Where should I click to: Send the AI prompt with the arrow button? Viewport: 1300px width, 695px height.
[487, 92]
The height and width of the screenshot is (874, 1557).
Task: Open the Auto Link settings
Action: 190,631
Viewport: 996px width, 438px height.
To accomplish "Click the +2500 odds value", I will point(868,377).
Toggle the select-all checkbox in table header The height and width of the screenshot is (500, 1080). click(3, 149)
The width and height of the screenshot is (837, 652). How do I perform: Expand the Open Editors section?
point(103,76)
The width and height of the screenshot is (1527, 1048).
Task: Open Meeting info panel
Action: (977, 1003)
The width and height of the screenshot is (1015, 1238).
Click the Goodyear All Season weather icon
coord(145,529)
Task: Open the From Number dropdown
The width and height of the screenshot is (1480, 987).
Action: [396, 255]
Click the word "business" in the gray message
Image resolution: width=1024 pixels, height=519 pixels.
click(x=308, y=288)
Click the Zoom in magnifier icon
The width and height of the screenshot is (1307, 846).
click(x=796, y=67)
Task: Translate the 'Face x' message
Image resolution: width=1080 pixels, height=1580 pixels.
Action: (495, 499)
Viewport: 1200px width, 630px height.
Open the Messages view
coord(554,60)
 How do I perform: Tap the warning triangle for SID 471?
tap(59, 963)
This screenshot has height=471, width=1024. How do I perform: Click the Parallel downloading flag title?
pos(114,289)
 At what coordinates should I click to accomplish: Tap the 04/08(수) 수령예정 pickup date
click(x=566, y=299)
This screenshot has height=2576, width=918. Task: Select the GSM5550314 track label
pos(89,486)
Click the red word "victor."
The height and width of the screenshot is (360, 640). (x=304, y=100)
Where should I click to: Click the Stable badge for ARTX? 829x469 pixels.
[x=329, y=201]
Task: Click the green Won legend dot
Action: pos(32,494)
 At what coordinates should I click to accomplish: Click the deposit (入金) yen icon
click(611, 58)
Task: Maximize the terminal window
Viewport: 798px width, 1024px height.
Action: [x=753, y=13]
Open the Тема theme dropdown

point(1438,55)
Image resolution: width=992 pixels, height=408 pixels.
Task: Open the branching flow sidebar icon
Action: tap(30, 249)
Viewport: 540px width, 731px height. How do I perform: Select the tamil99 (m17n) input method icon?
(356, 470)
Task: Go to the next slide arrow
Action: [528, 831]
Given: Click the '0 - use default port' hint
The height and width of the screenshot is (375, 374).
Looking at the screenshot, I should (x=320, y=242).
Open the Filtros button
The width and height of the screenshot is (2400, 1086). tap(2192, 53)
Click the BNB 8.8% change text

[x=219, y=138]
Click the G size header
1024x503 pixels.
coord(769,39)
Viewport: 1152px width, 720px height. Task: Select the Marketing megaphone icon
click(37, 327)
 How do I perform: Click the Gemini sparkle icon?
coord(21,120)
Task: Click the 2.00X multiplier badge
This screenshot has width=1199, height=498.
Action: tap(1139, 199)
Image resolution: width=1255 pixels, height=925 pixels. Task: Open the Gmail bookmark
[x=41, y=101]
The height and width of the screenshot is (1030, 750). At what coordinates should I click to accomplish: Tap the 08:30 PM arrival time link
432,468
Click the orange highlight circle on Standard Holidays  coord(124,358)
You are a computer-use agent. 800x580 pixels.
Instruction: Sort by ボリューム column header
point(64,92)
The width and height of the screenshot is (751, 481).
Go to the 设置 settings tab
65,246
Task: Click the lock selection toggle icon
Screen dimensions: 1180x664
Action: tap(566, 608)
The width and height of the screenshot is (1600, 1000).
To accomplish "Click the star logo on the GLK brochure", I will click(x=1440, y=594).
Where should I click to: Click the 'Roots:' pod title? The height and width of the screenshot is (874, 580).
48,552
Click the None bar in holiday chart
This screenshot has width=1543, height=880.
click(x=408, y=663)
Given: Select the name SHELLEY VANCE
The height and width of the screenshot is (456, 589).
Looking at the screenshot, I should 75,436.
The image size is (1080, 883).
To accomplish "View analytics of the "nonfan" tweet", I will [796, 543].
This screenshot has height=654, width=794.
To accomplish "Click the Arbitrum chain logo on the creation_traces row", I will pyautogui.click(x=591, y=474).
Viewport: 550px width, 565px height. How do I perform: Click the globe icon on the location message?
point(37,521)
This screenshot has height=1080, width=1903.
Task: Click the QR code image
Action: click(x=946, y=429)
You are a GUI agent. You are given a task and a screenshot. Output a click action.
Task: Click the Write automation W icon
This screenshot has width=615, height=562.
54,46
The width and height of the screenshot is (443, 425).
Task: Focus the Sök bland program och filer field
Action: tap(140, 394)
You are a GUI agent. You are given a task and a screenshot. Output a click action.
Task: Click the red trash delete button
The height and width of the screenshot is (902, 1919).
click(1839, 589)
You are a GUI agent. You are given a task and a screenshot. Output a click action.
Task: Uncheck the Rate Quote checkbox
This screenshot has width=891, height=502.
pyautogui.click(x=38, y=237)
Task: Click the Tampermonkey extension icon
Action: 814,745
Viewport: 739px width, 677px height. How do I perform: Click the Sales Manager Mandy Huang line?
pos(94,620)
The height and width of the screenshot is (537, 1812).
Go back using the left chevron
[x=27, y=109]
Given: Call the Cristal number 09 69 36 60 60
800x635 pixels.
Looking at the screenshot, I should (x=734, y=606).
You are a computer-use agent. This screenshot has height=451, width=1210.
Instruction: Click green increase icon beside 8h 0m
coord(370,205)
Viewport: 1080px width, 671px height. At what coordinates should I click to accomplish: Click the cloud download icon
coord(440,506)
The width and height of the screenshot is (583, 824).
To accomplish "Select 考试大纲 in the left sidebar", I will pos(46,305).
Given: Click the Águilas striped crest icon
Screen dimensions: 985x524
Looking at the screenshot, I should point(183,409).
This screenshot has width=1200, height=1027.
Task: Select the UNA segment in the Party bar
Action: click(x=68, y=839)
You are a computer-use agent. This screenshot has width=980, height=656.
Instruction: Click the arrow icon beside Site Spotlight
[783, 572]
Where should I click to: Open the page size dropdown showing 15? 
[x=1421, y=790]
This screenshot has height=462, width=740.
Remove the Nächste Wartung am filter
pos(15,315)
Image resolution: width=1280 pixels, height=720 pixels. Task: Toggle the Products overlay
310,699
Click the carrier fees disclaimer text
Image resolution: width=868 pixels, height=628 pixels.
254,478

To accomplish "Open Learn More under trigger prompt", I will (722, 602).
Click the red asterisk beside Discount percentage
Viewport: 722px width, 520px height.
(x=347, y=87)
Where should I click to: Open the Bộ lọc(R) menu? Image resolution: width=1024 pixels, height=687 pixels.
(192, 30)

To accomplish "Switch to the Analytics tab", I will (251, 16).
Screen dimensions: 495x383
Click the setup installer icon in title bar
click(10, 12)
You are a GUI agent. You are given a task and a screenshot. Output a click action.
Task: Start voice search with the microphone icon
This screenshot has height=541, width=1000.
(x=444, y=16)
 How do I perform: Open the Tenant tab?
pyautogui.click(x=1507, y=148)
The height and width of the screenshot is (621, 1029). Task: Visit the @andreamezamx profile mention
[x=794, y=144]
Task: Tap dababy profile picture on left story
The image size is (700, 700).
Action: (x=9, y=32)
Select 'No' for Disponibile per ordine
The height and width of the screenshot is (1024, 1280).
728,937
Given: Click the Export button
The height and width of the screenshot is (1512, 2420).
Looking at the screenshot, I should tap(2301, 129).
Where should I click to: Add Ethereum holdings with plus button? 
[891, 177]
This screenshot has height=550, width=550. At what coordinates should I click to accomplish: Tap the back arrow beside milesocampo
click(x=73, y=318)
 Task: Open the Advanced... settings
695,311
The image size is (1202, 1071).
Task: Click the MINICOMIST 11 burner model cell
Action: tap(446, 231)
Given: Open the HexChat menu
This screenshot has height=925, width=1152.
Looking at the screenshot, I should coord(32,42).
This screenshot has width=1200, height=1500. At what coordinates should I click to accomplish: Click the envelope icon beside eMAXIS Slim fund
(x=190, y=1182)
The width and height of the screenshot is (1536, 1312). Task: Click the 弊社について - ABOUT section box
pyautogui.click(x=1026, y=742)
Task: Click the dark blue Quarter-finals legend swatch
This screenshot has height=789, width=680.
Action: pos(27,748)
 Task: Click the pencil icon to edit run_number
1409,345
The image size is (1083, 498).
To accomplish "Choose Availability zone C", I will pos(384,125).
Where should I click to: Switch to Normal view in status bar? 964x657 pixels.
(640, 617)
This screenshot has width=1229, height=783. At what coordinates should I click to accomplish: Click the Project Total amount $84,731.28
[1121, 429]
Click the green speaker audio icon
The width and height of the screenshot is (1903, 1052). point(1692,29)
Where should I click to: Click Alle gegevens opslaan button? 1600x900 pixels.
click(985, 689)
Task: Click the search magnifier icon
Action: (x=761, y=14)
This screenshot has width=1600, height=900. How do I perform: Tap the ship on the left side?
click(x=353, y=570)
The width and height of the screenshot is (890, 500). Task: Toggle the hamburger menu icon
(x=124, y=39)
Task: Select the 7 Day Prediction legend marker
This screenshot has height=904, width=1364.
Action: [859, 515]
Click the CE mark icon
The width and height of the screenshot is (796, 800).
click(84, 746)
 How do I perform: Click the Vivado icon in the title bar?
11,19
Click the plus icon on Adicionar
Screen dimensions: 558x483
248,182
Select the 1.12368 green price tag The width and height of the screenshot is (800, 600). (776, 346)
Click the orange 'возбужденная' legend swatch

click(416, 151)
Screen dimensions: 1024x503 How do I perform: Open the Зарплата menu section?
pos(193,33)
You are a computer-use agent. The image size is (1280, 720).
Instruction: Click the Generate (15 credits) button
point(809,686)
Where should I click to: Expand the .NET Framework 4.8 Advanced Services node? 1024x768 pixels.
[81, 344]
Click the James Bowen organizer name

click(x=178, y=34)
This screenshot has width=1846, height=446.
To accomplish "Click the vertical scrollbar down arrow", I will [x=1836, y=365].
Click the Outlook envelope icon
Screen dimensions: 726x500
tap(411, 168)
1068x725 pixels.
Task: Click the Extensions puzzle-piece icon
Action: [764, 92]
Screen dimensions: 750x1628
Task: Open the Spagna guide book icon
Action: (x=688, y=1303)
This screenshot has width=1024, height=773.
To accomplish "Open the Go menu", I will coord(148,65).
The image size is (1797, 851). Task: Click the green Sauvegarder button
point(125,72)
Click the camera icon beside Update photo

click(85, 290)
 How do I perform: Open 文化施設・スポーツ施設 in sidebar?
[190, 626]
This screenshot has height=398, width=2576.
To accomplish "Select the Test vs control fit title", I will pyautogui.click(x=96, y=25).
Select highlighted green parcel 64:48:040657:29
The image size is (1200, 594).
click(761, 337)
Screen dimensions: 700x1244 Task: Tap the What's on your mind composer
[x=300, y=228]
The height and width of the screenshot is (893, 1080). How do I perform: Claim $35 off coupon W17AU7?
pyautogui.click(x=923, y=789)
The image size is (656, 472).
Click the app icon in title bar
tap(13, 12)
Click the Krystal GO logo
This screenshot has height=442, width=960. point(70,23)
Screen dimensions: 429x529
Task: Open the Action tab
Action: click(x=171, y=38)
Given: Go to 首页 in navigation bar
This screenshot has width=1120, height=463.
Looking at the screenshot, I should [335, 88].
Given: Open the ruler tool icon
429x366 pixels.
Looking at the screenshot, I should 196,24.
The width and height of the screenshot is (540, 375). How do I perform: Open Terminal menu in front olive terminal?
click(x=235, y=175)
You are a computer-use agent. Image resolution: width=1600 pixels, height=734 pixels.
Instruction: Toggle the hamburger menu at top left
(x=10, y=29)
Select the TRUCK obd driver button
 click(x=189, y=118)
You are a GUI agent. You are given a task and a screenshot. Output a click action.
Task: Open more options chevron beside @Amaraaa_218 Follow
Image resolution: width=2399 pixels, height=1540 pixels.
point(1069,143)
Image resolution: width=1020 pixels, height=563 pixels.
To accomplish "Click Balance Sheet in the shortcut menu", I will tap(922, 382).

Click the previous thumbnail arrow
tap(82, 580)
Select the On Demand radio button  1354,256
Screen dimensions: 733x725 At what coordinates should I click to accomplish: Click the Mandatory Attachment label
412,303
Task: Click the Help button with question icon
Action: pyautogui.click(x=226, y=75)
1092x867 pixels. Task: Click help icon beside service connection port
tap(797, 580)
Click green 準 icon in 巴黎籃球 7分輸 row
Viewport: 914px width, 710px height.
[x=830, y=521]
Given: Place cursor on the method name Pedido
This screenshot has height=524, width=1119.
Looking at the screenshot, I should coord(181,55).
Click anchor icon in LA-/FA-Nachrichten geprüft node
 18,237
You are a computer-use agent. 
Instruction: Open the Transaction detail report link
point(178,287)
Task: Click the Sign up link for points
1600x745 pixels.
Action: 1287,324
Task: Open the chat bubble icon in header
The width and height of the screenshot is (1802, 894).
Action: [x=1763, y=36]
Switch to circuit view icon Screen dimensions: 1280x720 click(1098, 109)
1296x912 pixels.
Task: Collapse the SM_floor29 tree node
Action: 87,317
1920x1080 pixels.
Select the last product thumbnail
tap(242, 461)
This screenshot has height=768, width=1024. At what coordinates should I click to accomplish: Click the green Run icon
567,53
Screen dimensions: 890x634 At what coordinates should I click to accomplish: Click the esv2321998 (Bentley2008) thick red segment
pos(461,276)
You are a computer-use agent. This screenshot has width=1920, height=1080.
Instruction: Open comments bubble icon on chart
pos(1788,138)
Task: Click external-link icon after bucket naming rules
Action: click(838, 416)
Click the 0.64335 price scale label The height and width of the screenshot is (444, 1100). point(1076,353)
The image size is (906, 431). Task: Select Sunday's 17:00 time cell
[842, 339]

WHAT THE EXERCISE ASKS -> Lines containing the word "checkbox" must be found in the data above and copied.

TASK ANSWER ->
Toggle the select-all checkbox in table header The height and width of the screenshot is (500, 1080). click(3, 149)
Task: Uncheck the Rate Quote checkbox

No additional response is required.